Task list:
- A) In the text about AIDS, which two areas are said to intimately affect nearly all Americans?
- B) Extend the text about AIDS, picking up right after its final sentence.

The question asked with increasing frequency is, “Do you know what GAY means?” The answer is, “Got AIDS Yet?” That’s just one of the remarks currently making the conversational rounds as the panic about AIDS (Acquired Immune Deficiency Syndrome) grows more intense.
The homosexuals have tried hard for years to co-opt the word “gay” and assert themselves as a “civil rights” political action group. History may record that their high water mark was when the Governor of Wisconsin signed a Gay Rights bill last year. Shortly thereafter, the news about AIDS surfaced, and all of a sudden what was out of the closet was not only homosexuals, but their promiscuity, their unusual practices, and their diseases.
Three major differences separate AIDS and other venereal diseases. AIDS is fatal. Most of the victims are male homosexuals. AIDS puts innocent people at risk because this infectious, communicable disease is transmitted through blood and other body excretions such as saliva.
The medical problems of AIDS are now inescapably interlocked with its legal and political problems. Society wants to know how it can protect itself against this rapidly spreading plague, especially in two areas that intimately affect nearly all Americans: blood banks and the food handling business.
Because the political/legal climate in America has been so dominated by the semantics of “minority rights” and “civil rights,” and by retaliations against anyone who “discriminates,” homosexuals are not yet barred from giving blood to blood banks. They are merely politely asked not to contribute. As a result of this timidity, blood supplies in certain cities have dropped to dangerously low levels; many people are seeking their own blood donors and building private blood banks.
The morticians in New York City have declined to embalm AIDS victims, but want to put the dead bodies in bags like victims of any other contagious plague. Mayor Edward Koch wants to stop this “discrimination.” Do the morticians have the legal right to protect themselves from the gay plague?
Dentistry has become a high risk occupation because AIDS seems to travel through blood and saliva. May dentists refuse to accept homosexual patients?
The police and paramedics in San Francisco don’t want to give mouth-to-mouth resuscitation to homosexuals. Do they have the legal right to refuse? Are all health-care personnel now at risk?

Stored items:
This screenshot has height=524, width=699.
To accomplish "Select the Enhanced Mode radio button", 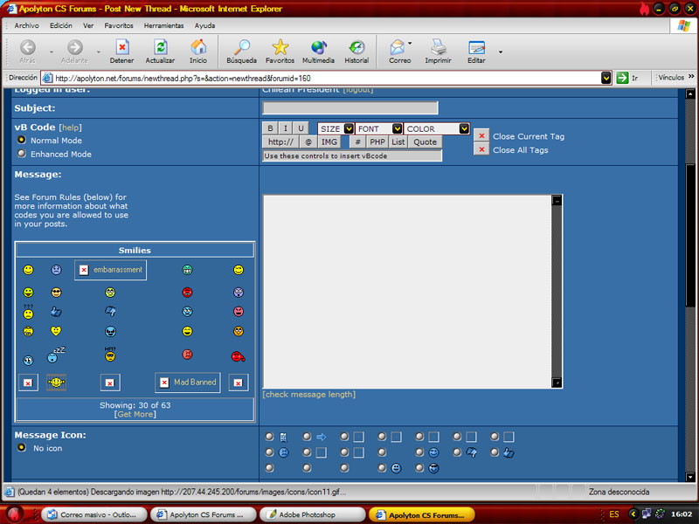I will 21,154.
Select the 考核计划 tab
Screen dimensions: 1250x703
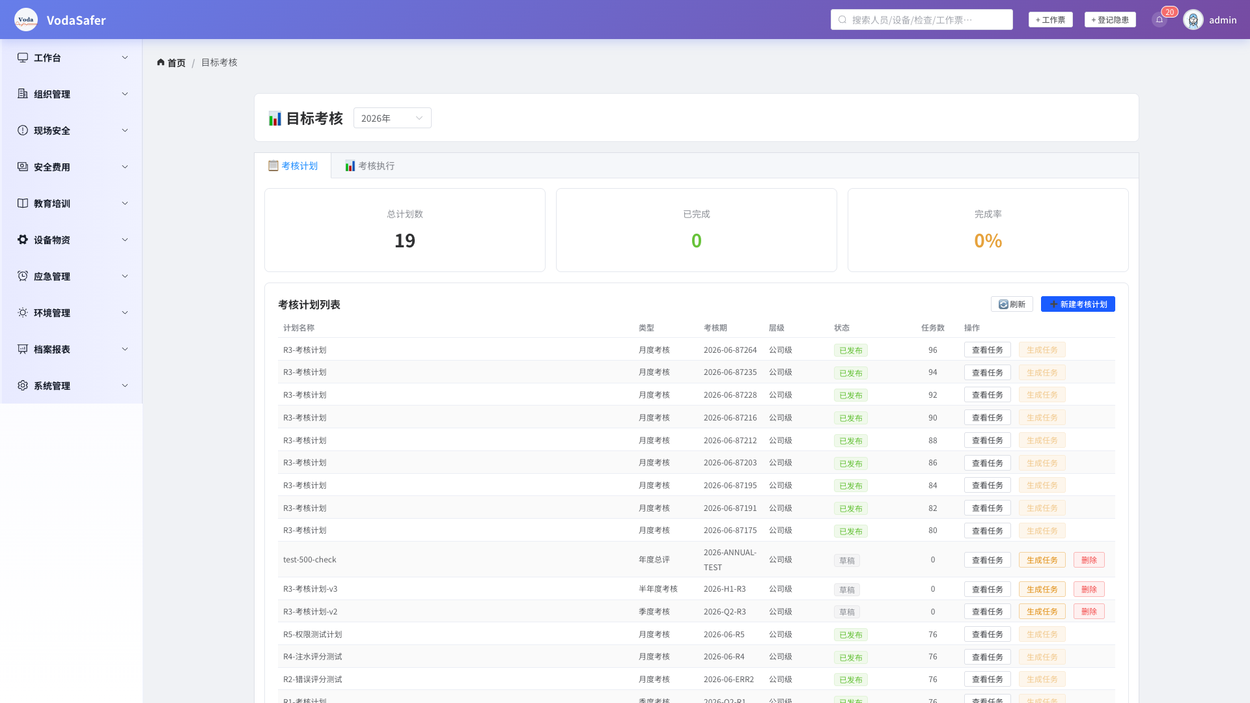coord(293,165)
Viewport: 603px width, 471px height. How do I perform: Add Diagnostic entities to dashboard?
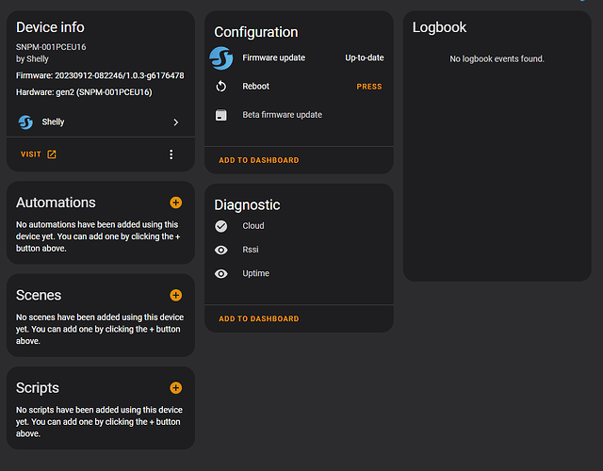pos(258,319)
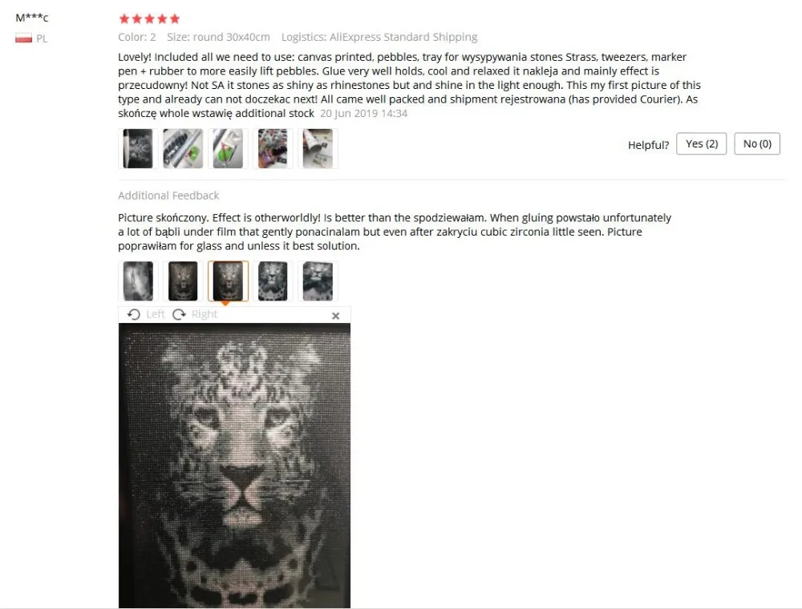Open the fifth review photo thumbnail
Screen dimensions: 802x609
coord(318,149)
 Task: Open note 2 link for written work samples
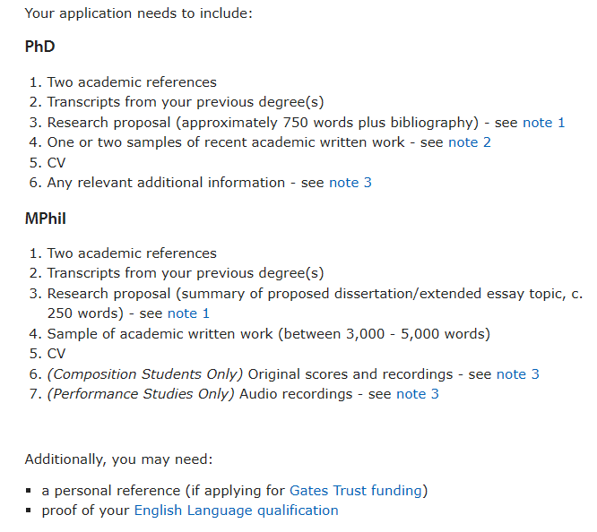(x=470, y=142)
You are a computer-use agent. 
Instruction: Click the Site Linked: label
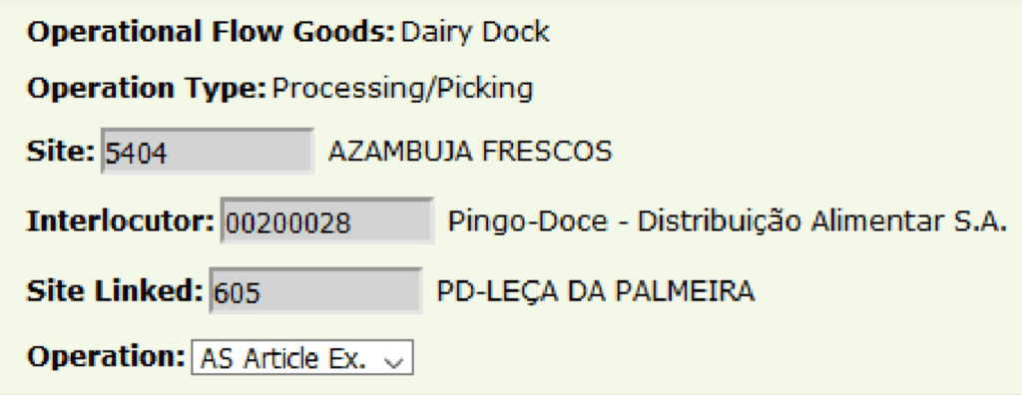pos(115,290)
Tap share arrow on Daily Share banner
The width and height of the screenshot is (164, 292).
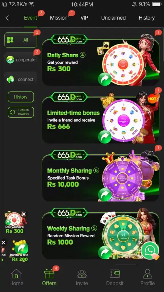click(105, 79)
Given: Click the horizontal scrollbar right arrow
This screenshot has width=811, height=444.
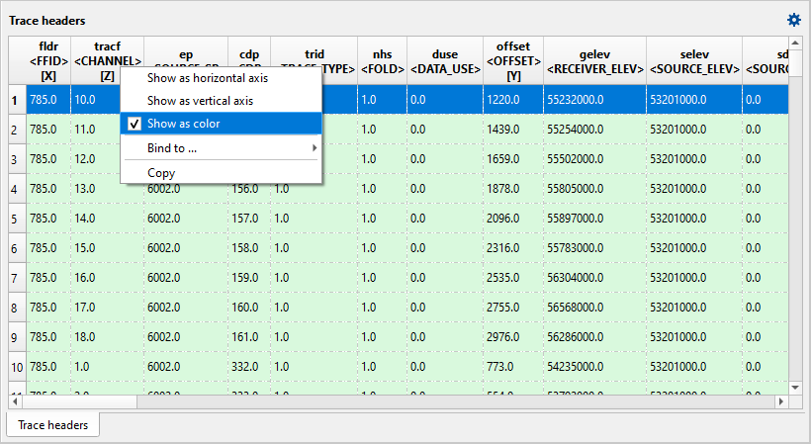Looking at the screenshot, I should coord(781,401).
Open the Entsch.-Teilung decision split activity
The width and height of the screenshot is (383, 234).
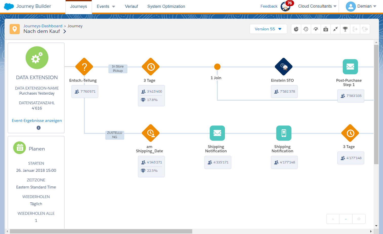click(x=84, y=67)
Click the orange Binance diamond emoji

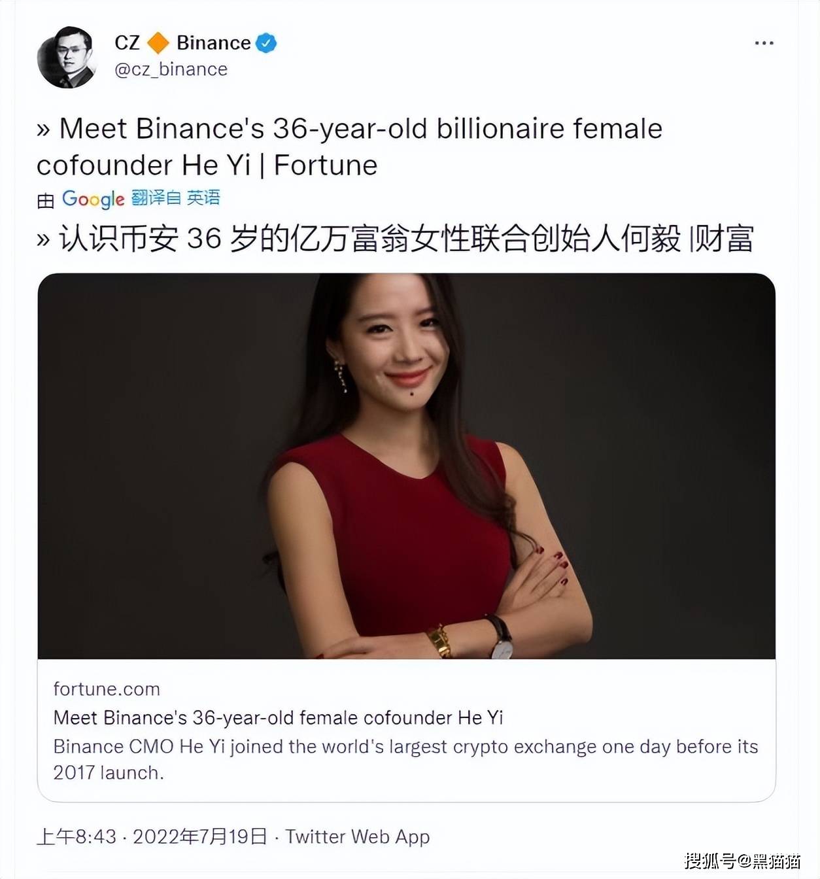pyautogui.click(x=157, y=43)
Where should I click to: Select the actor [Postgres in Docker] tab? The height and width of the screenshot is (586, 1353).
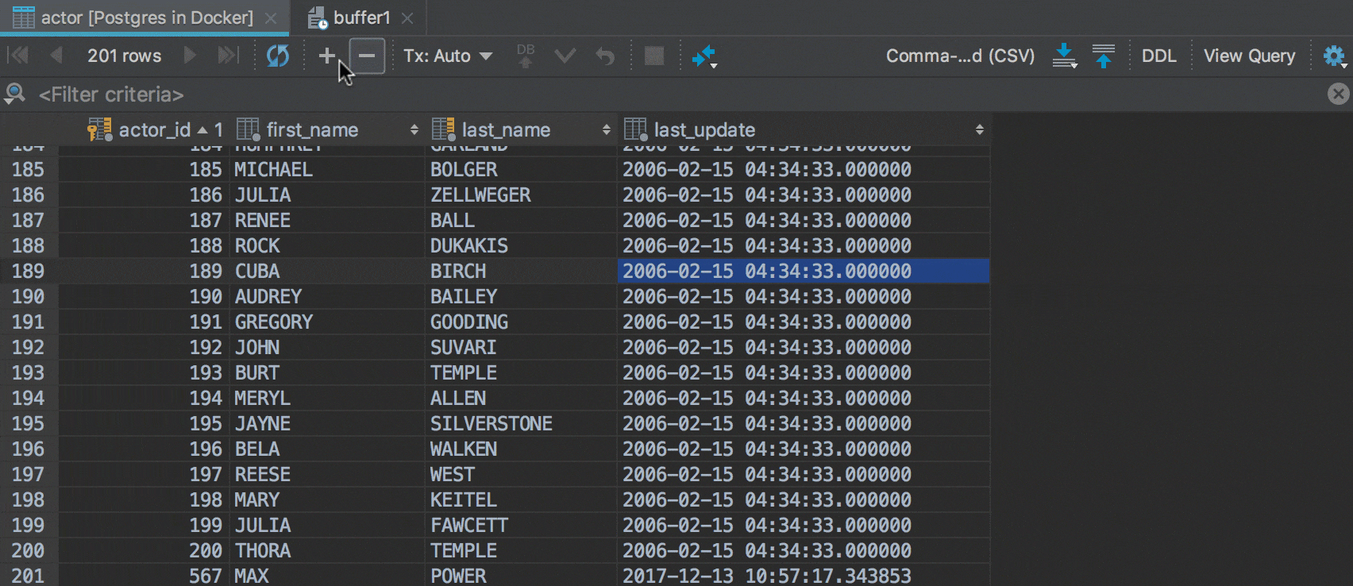tap(147, 17)
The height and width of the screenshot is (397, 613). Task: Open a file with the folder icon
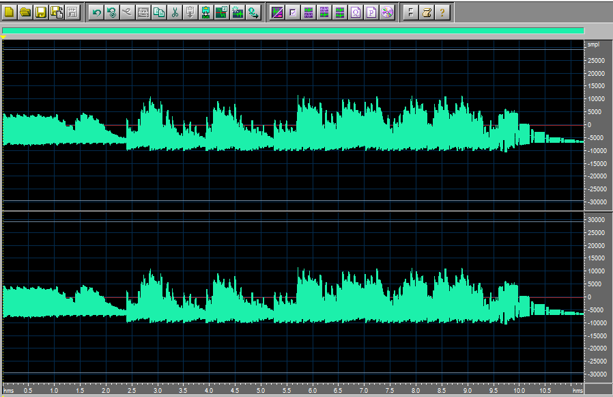point(25,12)
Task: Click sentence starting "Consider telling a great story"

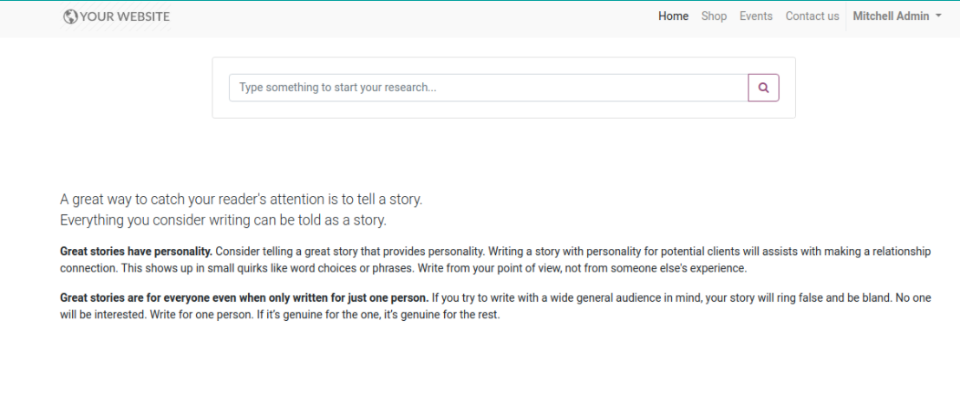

Answers for the tasks:
- A) Blood banks and the food handling business.

- B)
Reno, Nevada has been the annual gathering place for the “Gay Rodeo.” This August, the local residents were less than eager to welcome 55,000 homosexuals. Can the homosexuals be denied public facilities in order to protect the local citizens from disease?
Only a small minority of homosexuals have AIDS. But the majority of those who have AIDS are homosexuals, so they are the high risk group and, because of their immense promiscuity, they are the carriers. Since the incubation period is up to three years, nobody knows how many people are walking around with a deadly infection in their bodies.
In New York prisons, steps have already been taken to protect the healthy by segregating and isolating the homosexuals. Are prisoners entitled to more protection from disease than the general public?
Many leaders and writers long friendly to the homosexual movement have called on homosexuals to clean their own house by closing down the homosexual bath houses, which are the places where AIDS is spread. But that isn’t happening.
Why can’t the bath houses be closed down as a public nuisance? When Legionnaires’ Disease and Toxic Shock Syndrome hit, the authorities acted promptly. Are homosexuals a specially privileged group whose political power enables them to spread disease as part of their “civil rights”?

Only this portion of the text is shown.